About this exercise:
Put every line of the items below into a JSON list of strings, one string per line, leaving out any blank lines.
----- Supplied data -----
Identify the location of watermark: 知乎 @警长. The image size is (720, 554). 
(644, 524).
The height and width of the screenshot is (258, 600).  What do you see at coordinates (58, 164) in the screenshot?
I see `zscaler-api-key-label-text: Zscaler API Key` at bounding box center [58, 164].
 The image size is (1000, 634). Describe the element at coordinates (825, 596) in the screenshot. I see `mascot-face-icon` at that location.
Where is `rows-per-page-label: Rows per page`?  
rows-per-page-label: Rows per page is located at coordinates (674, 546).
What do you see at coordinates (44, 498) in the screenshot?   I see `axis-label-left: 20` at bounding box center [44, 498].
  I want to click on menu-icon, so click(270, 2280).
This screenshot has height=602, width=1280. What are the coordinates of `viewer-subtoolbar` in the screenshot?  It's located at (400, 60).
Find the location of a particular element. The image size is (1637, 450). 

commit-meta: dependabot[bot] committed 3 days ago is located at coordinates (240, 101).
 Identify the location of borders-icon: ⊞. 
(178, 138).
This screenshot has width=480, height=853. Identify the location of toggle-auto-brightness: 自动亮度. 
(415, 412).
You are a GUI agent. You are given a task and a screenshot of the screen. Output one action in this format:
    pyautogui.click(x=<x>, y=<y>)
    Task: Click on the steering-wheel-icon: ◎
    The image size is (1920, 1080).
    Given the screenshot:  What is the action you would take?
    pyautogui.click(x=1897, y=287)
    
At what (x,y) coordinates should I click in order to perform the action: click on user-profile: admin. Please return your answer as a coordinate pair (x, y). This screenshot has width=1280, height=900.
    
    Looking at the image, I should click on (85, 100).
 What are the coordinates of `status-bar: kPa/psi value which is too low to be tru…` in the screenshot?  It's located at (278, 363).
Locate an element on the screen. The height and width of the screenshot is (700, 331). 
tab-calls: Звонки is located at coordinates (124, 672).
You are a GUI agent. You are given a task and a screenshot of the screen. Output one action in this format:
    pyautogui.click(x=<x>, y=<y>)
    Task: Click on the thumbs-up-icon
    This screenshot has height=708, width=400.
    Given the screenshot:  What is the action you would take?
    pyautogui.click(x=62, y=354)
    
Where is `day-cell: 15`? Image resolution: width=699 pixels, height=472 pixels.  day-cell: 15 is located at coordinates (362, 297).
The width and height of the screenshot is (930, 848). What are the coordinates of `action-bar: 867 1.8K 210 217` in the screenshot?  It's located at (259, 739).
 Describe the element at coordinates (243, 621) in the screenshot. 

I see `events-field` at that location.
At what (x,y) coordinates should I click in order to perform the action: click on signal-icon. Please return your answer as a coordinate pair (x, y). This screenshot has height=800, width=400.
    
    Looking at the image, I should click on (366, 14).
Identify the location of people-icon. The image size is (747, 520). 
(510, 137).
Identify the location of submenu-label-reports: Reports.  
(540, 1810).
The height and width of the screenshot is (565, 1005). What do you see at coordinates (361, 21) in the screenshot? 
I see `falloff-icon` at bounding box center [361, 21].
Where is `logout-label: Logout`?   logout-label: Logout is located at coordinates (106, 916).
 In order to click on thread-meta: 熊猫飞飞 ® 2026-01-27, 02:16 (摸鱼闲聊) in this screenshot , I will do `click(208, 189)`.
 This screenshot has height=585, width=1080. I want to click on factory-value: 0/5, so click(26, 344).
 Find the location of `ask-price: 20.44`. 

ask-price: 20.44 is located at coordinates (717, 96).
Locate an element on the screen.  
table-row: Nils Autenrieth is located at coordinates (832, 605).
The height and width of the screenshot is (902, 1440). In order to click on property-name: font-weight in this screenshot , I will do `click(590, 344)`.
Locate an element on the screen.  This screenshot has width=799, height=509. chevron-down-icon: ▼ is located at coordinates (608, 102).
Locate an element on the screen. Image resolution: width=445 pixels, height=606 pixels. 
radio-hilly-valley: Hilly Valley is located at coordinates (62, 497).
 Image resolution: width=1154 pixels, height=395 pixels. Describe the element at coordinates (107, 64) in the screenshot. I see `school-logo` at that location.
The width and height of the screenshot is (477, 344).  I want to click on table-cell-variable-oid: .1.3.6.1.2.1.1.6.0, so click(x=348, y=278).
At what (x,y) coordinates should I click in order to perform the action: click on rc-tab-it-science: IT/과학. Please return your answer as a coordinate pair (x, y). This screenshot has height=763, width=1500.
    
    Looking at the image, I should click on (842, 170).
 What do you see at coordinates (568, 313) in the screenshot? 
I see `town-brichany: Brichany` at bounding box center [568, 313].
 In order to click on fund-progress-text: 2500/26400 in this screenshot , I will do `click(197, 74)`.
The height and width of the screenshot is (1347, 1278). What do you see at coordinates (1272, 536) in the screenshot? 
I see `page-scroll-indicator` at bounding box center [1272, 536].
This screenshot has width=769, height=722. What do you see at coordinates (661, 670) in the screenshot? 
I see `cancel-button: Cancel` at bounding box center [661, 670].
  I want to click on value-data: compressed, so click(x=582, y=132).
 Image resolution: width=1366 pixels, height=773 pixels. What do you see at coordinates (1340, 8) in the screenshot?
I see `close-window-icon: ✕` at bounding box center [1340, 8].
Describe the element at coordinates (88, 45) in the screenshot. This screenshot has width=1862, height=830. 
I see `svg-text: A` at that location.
-----
Result of the exercise:
[
  "Identify the location of watermark: 知乎 @警长. The image size is (720, 554). ",
  "(644, 524).",
  "The height and width of the screenshot is (258, 600).  What do you see at coordinates (58, 164) in the screenshot?",
  "I see `zscaler-api-key-label-text: Zscaler API Key` at bounding box center [58, 164].",
  " The image size is (1000, 634). Describe the element at coordinates (825, 596) in the screenshot. I see `mascot-face-icon` at that location.",
  "Where is `rows-per-page-label: Rows per page`?  ",
  "rows-per-page-label: Rows per page is located at coordinates (674, 546).",
  "What do you see at coordinates (44, 498) in the screenshot?   I see `axis-label-left: 20` at bounding box center [44, 498].",
  "  I want to click on menu-icon, so click(270, 2280).",
  "This screenshot has height=602, width=1280. What are the coordinates of `viewer-subtoolbar` in the screenshot?  It's located at (400, 60).",
  "Find the location of a particular element. The image size is (1637, 450). ",
  "commit-meta: dependabot[bot] committed 3 days ago is located at coordinates (240, 101).",
  " Identify the location of borders-icon: ⊞. ",
  "(178, 138).",
  "This screenshot has width=480, height=853. Identify the location of toggle-auto-brightness: 自动亮度. ",
  "(415, 412).",
  "You are a GUI agent. You are given a task and a screenshot of the screen. Output one action in this format:",
  "    pyautogui.click(x=<x>, y=<y>)",
  "    Task: Click on the steering-wheel-icon: ◎",
  "    The image size is (1920, 1080).",
  "    Given the screenshot:  What is the action you would take?",
  "    pyautogui.click(x=1897, y=287)",
  "At what (x,y) coordinates should I click in order to perform the action: click on user-profile: admin. Please return your answer as a coordinate pair (x, y). This screenshot has width=1280, height=900.",
  "    Looking at the image, I should click on (85, 100).",
  " What are the coordinates of `status-bar: kPa/psi value which is too low to be tru…` in the screenshot?  It's located at (278, 363).",
  "Locate an element on the screen. The height and width of the screenshot is (700, 331). ",
  "tab-calls: Звонки is located at coordinates (124, 672).",
  "You are a GUI agent. You are given a task and a screenshot of the screen. Output one action in this format:",
  "    pyautogui.click(x=<x>, y=<y>)",
  "    Task: Click on the thumbs-up-icon",
  "    This screenshot has height=708, width=400.",
  "    Given the screenshot:  What is the action you would take?",
  "    pyautogui.click(x=62, y=354)",
  "Where is `day-cell: 15`? Image resolution: width=699 pixels, height=472 pixels.  day-cell: 15 is located at coordinates (362, 297).",
  "The width and height of the screenshot is (930, 848). What are the coordinates of `action-bar: 867 1.8K 210 217` in the screenshot?  It's located at (259, 739).",
  " Describe the element at coordinates (243, 621) in the screenshot. ",
  "I see `events-field` at that location.",
  "At what (x,y) coordinates should I click in order to perform the action: click on signal-icon. Please return your answer as a coordinate pair (x, y). This screenshot has height=800, width=400.",
  "    Looking at the image, I should click on (366, 14).",
  "Identify the location of people-icon. The image size is (747, 520). ",
  "(510, 137).",
  "Identify the location of submenu-label-reports: Reports.  ",
  "(540, 1810).",
  "The height and width of the screenshot is (565, 1005). What do you see at coordinates (361, 21) in the screenshot? ",
  "I see `falloff-icon` at bounding box center [361, 21].",
  "Where is `logout-label: Logout`?   logout-label: Logout is located at coordinates (106, 916).",
  " In order to click on thread-meta: 熊猫飞飞 ® 2026-01-27, 02:16 (摸鱼闲聊) in this screenshot , I will do `click(208, 189)`.",
  " This screenshot has height=585, width=1080. I want to click on factory-value: 0/5, so click(26, 344).",
  " Find the location of `ask-price: 20.44`. ",
  "ask-price: 20.44 is located at coordinates (717, 96).",
  "Locate an element on the screen.  ",
  "table-row: Nils Autenrieth is located at coordinates (832, 605).",
  "The height and width of the screenshot is (902, 1440). In order to click on property-name: font-weight in this screenshot , I will do `click(590, 344)`.",
  "Locate an element on the screen.  This screenshot has width=799, height=509. chevron-down-icon: ▼ is located at coordinates (608, 102).",
  "Locate an element on the screen. Image resolution: width=445 pixels, height=606 pixels. ",
  "radio-hilly-valley: Hilly Valley is located at coordinates (62, 497).",
  " Image resolution: width=1154 pixels, height=395 pixels. Describe the element at coordinates (107, 64) in the screenshot. I see `school-logo` at that location.",
  "The width and height of the screenshot is (477, 344).  I want to click on table-cell-variable-oid: .1.3.6.1.2.1.1.6.0, so click(x=348, y=278).",
  "At what (x,y) coordinates should I click in order to perform the action: click on rc-tab-it-science: IT/과학. Please return your answer as a coordinate pair (x, y). This screenshot has height=763, width=1500.",
  "    Looking at the image, I should click on (842, 170).",
  " What do you see at coordinates (568, 313) in the screenshot? ",
  "I see `town-brichany: Brichany` at bounding box center [568, 313].",
  " In order to click on fund-progress-text: 2500/26400 in this screenshot , I will do `click(197, 74)`.",
  "The height and width of the screenshot is (1347, 1278). What do you see at coordinates (1272, 536) in the screenshot? ",
  "I see `page-scroll-indicator` at bounding box center [1272, 536].",
  "This screenshot has width=769, height=722. What do you see at coordinates (661, 670) in the screenshot? ",
  "I see `cancel-button: Cancel` at bounding box center [661, 670].",
  "  I want to click on value-data: compressed, so click(x=582, y=132).",
  " Image resolution: width=1366 pixels, height=773 pixels. What do you see at coordinates (1340, 8) in the screenshot?",
  "I see `close-window-icon: ✕` at bounding box center [1340, 8].",
  "Describe the element at coordinates (88, 45) in the screenshot. This screenshot has width=1862, height=830. ",
  "I see `svg-text: A` at that location."
]